SHOWCASE

The Goods on Us

November/December 2009

Reading time min

The Goods on Us

We're used to thinking that Lancôme lipsticks and red Ferraris are not mere products, but extravagant displays of our mating fitness. Spent: Sex, Evolution, and Consumer Behavior (Viking, $26.95) says such luxuries just scratch the surface of our spendy narcissism; author and evolutionary psychologist Geoffrey Miller argues that nearly all our consumer behavior is as flaunting as the peacock's tail.

Miller, PhD '94, a professor at the University of New Mexico, outlines six hard-wired dimensions (move over, Myers-Briggs) that predict human behavior. General intelligence, openness, conscientiousness, agreeableness, stability and extraversion (GOCASE, for short) are the traits that win us mates (romantic or platonic). All the things we buy—MBAs or MP3s or M&Ms—consciously and unconsciously symbolize and display our individual levels of these qualities. Rampant capitalism and omnipresent marketing encourage us to show off our traits by constantly buying stuff: It's a frenzy of status seeking.

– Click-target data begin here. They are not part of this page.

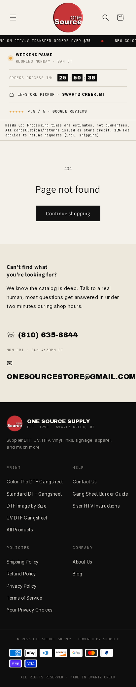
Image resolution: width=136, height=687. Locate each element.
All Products (20, 529)
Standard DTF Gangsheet (34, 494)
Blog (77, 573)
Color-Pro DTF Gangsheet (35, 481)
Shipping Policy (23, 561)
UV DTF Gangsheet (27, 517)
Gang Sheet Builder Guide (100, 494)
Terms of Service (24, 598)
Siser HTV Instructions (96, 506)
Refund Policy (21, 573)
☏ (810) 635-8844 (42, 335)
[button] (13, 17)
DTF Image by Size (26, 506)
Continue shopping (68, 213)
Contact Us (85, 481)
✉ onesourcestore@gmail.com (68, 370)
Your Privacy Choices (29, 610)
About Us (82, 561)
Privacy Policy (21, 586)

Spent, written to be a rollicking read as well as a treatise on costly signaling theory, is a book stuffed with provocation. The author, appalled by how consumerism sucks souls, undermines culture and despoils the planet, is quick to offer Modest Proposals that might solve the problems: forehead tattoos that proclaim one's desirability quotient, for example; or the imposition of staggering consumption taxes; or the end of multiculturalism as a social value. (Miller contends that when people live in communities with very cohesive social norms—ethnic enclaves, for example—they don't need to signal status with conspicuous consumption.) More realistic is his advice on how individuals could be snookered less often in a marketing-obsessed world: Don't be an early adopter of new technology; borrow, rent or buy used; make things yourself; cultivate "natural-living" pleasures. The hours we lay waste getting and spending, he suggests, "our happier ancestors" spent on activities such as enjoying a sunrise, rocking babies, constructing things, practicing skills, petting furry animals, making friends, learning from elders and seeking out the sublime.